All the data should be transcribed exactly, with every line kept.

== Segment start ==

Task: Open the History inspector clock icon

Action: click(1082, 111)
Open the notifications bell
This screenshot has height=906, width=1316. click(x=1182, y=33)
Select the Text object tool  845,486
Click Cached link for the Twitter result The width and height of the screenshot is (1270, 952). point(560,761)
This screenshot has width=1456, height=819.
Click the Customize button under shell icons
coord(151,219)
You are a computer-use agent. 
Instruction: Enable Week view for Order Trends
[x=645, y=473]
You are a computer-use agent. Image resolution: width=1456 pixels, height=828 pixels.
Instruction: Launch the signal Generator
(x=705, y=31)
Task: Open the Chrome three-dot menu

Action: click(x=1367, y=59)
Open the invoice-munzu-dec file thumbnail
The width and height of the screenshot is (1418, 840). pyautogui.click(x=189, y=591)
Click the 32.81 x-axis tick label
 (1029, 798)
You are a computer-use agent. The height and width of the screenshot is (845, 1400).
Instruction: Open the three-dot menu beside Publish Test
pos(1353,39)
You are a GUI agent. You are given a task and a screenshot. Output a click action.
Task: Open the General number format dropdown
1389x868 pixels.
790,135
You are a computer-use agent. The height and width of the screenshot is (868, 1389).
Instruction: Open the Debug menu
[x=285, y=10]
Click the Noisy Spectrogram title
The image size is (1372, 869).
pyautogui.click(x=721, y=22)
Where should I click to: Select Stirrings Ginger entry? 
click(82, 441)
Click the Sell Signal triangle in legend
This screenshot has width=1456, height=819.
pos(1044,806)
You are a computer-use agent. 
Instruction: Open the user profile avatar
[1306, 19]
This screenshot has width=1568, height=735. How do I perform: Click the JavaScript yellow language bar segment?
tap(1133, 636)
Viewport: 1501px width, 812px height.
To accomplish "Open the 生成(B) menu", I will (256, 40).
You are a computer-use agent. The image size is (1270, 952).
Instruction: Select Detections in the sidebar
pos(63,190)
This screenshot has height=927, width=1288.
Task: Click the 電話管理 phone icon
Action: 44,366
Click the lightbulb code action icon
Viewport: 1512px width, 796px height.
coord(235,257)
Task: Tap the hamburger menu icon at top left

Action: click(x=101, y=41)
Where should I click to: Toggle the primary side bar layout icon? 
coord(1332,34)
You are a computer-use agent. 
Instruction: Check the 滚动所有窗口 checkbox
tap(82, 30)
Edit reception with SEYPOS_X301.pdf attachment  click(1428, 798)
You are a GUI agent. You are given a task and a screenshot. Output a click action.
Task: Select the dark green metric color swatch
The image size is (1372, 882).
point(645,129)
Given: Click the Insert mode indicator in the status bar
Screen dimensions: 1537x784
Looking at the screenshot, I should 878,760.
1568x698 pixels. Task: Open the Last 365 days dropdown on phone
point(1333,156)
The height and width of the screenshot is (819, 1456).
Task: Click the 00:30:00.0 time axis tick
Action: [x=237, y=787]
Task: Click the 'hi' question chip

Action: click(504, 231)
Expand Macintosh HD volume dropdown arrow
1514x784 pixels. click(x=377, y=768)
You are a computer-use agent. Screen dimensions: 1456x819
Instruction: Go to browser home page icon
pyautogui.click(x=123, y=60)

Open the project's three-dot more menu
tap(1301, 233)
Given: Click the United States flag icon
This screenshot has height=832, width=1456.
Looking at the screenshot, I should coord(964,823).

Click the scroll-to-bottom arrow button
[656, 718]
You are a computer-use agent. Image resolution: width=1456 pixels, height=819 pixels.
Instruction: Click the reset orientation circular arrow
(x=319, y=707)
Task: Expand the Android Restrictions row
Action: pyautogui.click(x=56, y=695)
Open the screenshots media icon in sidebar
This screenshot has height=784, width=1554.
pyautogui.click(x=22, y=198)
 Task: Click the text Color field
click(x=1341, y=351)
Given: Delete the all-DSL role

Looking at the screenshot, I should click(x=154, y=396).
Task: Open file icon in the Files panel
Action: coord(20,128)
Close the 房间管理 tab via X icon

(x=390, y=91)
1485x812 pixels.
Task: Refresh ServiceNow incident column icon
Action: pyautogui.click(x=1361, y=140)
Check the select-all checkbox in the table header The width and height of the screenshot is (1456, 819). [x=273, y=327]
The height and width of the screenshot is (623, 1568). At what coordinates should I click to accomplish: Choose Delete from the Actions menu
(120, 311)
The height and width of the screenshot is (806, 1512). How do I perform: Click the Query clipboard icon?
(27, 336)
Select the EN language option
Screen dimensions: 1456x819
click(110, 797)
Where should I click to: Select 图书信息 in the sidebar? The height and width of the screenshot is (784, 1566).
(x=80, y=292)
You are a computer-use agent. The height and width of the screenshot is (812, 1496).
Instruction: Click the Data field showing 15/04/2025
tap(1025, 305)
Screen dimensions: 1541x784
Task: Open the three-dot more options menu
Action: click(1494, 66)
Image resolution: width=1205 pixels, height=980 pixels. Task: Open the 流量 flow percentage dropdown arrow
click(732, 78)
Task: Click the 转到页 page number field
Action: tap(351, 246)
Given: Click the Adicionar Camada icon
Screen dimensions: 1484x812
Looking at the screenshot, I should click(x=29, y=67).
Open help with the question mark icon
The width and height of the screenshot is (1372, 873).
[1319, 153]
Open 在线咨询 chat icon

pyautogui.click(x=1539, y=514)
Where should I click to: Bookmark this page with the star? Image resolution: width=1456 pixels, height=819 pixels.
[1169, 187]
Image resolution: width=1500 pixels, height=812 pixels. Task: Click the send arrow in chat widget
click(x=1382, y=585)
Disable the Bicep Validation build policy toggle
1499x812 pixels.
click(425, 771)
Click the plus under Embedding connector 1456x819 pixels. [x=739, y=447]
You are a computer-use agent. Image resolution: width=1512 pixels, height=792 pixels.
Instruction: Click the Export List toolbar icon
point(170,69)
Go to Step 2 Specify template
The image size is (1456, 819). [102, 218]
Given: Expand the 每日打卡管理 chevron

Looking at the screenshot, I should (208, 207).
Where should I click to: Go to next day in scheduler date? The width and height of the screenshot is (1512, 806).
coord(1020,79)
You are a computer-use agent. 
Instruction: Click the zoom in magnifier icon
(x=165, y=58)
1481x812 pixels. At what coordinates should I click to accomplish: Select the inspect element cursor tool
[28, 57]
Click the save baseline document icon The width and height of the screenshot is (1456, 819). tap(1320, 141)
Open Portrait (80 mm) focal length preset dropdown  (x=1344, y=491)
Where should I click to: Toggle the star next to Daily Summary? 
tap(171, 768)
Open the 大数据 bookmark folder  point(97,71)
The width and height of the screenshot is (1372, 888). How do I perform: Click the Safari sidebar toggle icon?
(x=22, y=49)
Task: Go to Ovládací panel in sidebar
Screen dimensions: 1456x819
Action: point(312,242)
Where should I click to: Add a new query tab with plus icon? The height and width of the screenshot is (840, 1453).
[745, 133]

== Segment end ==

--- Answer section ---
Task: Open the History inspector clock icon

Action: click(1082, 111)
Open the notifications bell
This screenshot has height=906, width=1316. click(x=1182, y=33)
Select the Text object tool  845,486
Click Cached link for the Twitter result The width and height of the screenshot is (1270, 952). point(560,761)
This screenshot has width=1456, height=819.
Click the Customize button under shell icons
coord(151,219)
You are a computer-use agent. 
Instruction: Enable Week view for Order Trends
[x=645, y=473]
You are a computer-use agent. Image resolution: width=1456 pixels, height=828 pixels.
Instruction: Launch the signal Generator
(x=705, y=31)
Task: Open the Chrome three-dot menu

Action: click(x=1367, y=59)
Open the invoice-munzu-dec file thumbnail
The width and height of the screenshot is (1418, 840). pyautogui.click(x=189, y=591)
Click the 32.81 x-axis tick label
 (1029, 798)
You are a computer-use agent. The height and width of the screenshot is (845, 1400).
Instruction: Open the three-dot menu beside Publish Test
pos(1353,39)
You are a GUI agent. You are given a task and a screenshot. Output a click action.
Task: Open the General number format dropdown
1389x868 pixels.
790,135
You are a computer-use agent. The height and width of the screenshot is (868, 1389).
Instruction: Open the Debug menu
[x=285, y=10]
Click the Noisy Spectrogram title
The image size is (1372, 869).
pyautogui.click(x=721, y=22)
Where should I click to: Select Stirrings Ginger entry? 
click(82, 441)
Click the Sell Signal triangle in legend
This screenshot has width=1456, height=819.
pos(1044,806)
You are a computer-use agent. 
Instruction: Open the user profile avatar
[1306, 19]
This screenshot has width=1568, height=735. How do I perform: Click the JavaScript yellow language bar segment?
tap(1133, 636)
Viewport: 1501px width, 812px height.
To accomplish "Open the 生成(B) menu", I will (256, 40).
You are a computer-use agent. The image size is (1270, 952).
Instruction: Select Detections in the sidebar
pos(63,190)
This screenshot has height=927, width=1288.
Task: Click the 電話管理 phone icon
Action: 44,366
Click the lightbulb code action icon
Viewport: 1512px width, 796px height.
coord(235,257)
Task: Tap the hamburger menu icon at top left

Action: click(x=101, y=41)
Where should I click to: Toggle the primary side bar layout icon? 
coord(1332,34)
You are a computer-use agent. 
Instruction: Check the 滚动所有窗口 checkbox
tap(82, 30)
Edit reception with SEYPOS_X301.pdf attachment  click(1428, 798)
You are a GUI agent. You are given a task and a screenshot. Output a click action.
Task: Select the dark green metric color swatch
The image size is (1372, 882).
point(645,129)
Given: Click the Insert mode indicator in the status bar
Screen dimensions: 1537x784
Looking at the screenshot, I should 878,760.
1568x698 pixels. Task: Open the Last 365 days dropdown on phone
point(1333,156)
The height and width of the screenshot is (819, 1456).
Task: Click the 00:30:00.0 time axis tick
Action: [x=237, y=787]
Task: Click the 'hi' question chip

Action: click(504, 231)
Expand Macintosh HD volume dropdown arrow
1514x784 pixels. click(x=377, y=768)
You are a computer-use agent. Screen dimensions: 1456x819
Instruction: Go to browser home page icon
pyautogui.click(x=123, y=60)

Open the project's three-dot more menu
tap(1301, 233)
Given: Click the United States flag icon
This screenshot has height=832, width=1456.
Looking at the screenshot, I should coord(964,823).

Click the scroll-to-bottom arrow button
[656, 718]
You are a computer-use agent. Image resolution: width=1456 pixels, height=819 pixels.
Instruction: Click the reset orientation circular arrow
(x=319, y=707)
Task: Expand the Android Restrictions row
Action: pyautogui.click(x=56, y=695)
Open the screenshots media icon in sidebar
This screenshot has height=784, width=1554.
pyautogui.click(x=22, y=198)
 Task: Click the text Color field
click(x=1341, y=351)
Given: Delete the all-DSL role

Looking at the screenshot, I should click(x=154, y=396).
Task: Open file icon in the Files panel
Action: coord(20,128)
Close the 房间管理 tab via X icon

(x=390, y=91)
1485x812 pixels.
Task: Refresh ServiceNow incident column icon
Action: pyautogui.click(x=1361, y=140)
Check the select-all checkbox in the table header The width and height of the screenshot is (1456, 819). [x=273, y=327]
The height and width of the screenshot is (623, 1568). At what coordinates should I click to accomplish: Choose Delete from the Actions menu
(120, 311)
The height and width of the screenshot is (806, 1512). How do I perform: Click the Query clipboard icon?
(27, 336)
Select the EN language option
Screen dimensions: 1456x819
click(110, 797)
Where should I click to: Select 图书信息 in the sidebar? The height and width of the screenshot is (784, 1566).
(x=80, y=292)
You are a computer-use agent. The height and width of the screenshot is (812, 1496).
Instruction: Click the Data field showing 15/04/2025
tap(1025, 305)
Screen dimensions: 1541x784
Task: Open the three-dot more options menu
Action: click(1494, 66)
Image resolution: width=1205 pixels, height=980 pixels. Task: Open the 流量 flow percentage dropdown arrow
click(732, 78)
Task: Click the 转到页 page number field
Action: tap(351, 246)
Given: Click the Adicionar Camada icon
Screen dimensions: 1484x812
Looking at the screenshot, I should click(x=29, y=67).
Open help with the question mark icon
The width and height of the screenshot is (1372, 873).
[1319, 153]
Open 在线咨询 chat icon

pyautogui.click(x=1539, y=514)
Where should I click to: Bookmark this page with the star? Image resolution: width=1456 pixels, height=819 pixels.
[1169, 187]
Image resolution: width=1500 pixels, height=812 pixels. Task: Click the send arrow in chat widget
click(x=1382, y=585)
Disable the Bicep Validation build policy toggle
1499x812 pixels.
click(425, 771)
Click the plus under Embedding connector 1456x819 pixels. [x=739, y=447]
You are a computer-use agent. Image resolution: width=1512 pixels, height=792 pixels.
Instruction: Click the Export List toolbar icon
point(170,69)
Go to Step 2 Specify template
The image size is (1456, 819). [102, 218]
Given: Expand the 每日打卡管理 chevron

Looking at the screenshot, I should (208, 207).
Where should I click to: Go to next day in scheduler date? The width and height of the screenshot is (1512, 806).
coord(1020,79)
You are a computer-use agent. 
Instruction: Click the zoom in magnifier icon
(x=165, y=58)
1481x812 pixels. At what coordinates should I click to accomplish: Select the inspect element cursor tool
[28, 57]
Click the save baseline document icon The width and height of the screenshot is (1456, 819). tap(1320, 141)
Open Portrait (80 mm) focal length preset dropdown  (x=1344, y=491)
Where should I click to: Toggle the star next to Daily Summary? 
tap(171, 768)
Open the 大数据 bookmark folder  point(97,71)
The width and height of the screenshot is (1372, 888). How do I perform: Click the Safari sidebar toggle icon?
(x=22, y=49)
Task: Go to Ovládací panel in sidebar
Screen dimensions: 1456x819
Action: point(312,242)
Where should I click to: Add a new query tab with plus icon? The height and width of the screenshot is (840, 1453).
[745, 133]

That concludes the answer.